── RECORDS PROVIDED
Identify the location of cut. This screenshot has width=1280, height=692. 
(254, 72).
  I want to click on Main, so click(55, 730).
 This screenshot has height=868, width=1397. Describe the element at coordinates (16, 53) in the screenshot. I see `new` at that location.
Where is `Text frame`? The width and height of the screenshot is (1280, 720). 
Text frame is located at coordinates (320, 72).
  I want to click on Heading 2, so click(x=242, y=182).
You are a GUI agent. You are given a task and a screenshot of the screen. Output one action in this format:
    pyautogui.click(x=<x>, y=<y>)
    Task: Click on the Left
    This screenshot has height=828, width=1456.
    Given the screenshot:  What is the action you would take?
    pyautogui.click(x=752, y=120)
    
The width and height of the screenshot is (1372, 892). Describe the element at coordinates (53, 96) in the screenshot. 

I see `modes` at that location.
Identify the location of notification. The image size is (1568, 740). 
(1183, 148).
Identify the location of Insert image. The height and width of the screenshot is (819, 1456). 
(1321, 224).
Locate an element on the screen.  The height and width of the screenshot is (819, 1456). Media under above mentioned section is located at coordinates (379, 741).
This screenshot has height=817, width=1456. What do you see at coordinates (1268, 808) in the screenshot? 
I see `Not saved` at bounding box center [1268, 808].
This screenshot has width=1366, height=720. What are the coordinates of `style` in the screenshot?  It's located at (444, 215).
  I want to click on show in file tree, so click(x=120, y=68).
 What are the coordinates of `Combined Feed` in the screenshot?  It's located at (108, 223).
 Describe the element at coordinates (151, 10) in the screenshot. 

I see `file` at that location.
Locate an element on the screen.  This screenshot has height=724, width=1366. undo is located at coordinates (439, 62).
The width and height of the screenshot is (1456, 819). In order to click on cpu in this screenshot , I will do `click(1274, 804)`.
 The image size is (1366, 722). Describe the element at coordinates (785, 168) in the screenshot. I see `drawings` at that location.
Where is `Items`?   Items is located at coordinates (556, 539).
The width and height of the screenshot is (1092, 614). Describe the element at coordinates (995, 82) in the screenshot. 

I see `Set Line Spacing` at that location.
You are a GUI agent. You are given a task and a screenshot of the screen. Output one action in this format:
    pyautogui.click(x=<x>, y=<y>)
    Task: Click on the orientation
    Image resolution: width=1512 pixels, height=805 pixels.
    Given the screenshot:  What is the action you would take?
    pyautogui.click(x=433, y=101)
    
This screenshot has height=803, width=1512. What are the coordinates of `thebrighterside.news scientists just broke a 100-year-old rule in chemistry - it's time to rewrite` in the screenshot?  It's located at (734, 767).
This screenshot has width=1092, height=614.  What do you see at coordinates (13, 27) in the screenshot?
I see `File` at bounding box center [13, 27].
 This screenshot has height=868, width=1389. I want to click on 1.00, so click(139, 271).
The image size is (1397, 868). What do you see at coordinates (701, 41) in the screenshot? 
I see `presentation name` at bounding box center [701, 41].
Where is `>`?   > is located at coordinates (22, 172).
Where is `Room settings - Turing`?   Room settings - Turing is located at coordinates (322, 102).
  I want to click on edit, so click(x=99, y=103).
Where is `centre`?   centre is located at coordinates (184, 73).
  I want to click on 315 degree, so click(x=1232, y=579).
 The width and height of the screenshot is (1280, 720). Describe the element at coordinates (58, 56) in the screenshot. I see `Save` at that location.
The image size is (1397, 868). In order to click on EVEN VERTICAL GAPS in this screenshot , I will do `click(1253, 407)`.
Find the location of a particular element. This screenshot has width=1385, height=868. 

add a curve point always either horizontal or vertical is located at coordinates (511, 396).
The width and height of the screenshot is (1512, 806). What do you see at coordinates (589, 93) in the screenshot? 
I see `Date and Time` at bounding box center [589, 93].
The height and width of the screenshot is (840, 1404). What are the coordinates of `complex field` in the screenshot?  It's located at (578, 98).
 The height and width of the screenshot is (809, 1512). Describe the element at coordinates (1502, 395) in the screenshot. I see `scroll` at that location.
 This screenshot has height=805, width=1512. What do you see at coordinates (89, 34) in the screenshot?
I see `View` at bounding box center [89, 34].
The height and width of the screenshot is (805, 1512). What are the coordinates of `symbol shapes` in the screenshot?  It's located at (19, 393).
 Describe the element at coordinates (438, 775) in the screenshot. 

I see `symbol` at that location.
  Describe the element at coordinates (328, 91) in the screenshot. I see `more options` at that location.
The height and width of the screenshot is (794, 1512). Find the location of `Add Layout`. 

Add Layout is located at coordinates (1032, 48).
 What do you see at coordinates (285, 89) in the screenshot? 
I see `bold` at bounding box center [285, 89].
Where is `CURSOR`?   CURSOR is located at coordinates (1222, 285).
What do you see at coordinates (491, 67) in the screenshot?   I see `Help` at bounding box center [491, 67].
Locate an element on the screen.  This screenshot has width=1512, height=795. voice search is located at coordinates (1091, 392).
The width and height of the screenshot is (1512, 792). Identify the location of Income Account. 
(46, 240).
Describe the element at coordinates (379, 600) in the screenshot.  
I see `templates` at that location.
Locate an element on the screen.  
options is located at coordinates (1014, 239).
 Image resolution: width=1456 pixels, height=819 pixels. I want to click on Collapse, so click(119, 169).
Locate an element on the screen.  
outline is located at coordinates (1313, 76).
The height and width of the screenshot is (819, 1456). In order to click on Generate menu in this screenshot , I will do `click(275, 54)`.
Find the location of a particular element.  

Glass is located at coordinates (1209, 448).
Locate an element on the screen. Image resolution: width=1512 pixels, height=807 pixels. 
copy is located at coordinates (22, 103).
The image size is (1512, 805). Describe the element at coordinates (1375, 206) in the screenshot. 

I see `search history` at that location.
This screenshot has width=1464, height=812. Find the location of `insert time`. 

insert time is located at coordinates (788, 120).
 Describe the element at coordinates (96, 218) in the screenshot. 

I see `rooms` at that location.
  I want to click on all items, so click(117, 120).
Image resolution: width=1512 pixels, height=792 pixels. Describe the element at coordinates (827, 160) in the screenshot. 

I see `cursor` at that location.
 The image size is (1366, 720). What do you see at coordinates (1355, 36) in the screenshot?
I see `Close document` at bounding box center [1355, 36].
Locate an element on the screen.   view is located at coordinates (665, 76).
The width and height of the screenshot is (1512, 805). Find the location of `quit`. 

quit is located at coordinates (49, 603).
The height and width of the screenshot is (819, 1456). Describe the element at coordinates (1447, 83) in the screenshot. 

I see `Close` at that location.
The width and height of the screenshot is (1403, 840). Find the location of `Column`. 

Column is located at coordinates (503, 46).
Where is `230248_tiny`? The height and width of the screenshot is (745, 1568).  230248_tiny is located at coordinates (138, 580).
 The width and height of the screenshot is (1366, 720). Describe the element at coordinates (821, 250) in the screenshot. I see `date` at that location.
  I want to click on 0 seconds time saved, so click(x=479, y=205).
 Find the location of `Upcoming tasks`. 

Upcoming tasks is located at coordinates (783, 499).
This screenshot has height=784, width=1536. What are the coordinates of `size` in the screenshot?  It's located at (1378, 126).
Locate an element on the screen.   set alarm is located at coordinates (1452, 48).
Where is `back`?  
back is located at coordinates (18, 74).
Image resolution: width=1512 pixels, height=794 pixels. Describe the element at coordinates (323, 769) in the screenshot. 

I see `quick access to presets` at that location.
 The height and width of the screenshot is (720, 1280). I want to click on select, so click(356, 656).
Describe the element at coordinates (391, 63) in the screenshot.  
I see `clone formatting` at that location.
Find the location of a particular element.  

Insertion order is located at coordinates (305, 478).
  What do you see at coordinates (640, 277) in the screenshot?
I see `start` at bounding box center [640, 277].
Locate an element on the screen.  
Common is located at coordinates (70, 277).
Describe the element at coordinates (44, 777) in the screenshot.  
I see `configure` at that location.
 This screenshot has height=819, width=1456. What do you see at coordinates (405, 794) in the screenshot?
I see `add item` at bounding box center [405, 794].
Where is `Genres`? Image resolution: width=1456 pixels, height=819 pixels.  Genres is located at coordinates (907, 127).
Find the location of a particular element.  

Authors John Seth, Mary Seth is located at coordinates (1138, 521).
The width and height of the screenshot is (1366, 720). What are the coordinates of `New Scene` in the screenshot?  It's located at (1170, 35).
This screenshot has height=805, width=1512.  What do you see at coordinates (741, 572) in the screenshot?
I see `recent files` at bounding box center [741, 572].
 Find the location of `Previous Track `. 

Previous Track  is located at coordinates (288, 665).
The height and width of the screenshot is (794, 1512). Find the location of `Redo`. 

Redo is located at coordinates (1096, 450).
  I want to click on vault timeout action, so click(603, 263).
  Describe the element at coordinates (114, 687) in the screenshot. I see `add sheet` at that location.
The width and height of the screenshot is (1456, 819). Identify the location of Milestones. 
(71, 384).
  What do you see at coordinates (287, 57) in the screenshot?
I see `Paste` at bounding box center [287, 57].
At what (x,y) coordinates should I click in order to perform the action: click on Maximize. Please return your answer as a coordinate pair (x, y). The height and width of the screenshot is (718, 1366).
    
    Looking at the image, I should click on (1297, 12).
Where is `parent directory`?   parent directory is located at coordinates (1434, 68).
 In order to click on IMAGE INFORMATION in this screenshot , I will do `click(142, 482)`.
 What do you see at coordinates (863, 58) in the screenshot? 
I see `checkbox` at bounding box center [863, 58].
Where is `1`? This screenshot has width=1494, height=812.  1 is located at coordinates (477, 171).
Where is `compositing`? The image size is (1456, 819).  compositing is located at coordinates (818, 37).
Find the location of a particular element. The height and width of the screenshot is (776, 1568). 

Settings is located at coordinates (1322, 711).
────
**PROBLEM DETAILS:** Convert the records from the line containing "In order to click on IMAGE" through the end of the records into a Markdown table with the columns "Number" and "Entry", leaving out blank lines.

**COMPLETE ANSWER:**
| Number | Entry |
|---|---|
| 1 |  In order to click on IMAGE INFORMATION in this screenshot , I will do `click(142, 482)`. |
| 2 |  What do you see at coordinates (863, 58) in the screenshot?  |
| 3 | I see `checkbox` at bounding box center [863, 58]. |
| 4 | Where is `1`? This screenshot has width=1494, height=812.  1 is located at coordinates (477, 171). |
| 5 | Where is `compositing`? The image size is (1456, 819).  compositing is located at coordinates (818, 37). |
| 6 | Find the location of a particular element. The height and width of the screenshot is (776, 1568).  |
| 7 | Settings is located at coordinates (1322, 711). |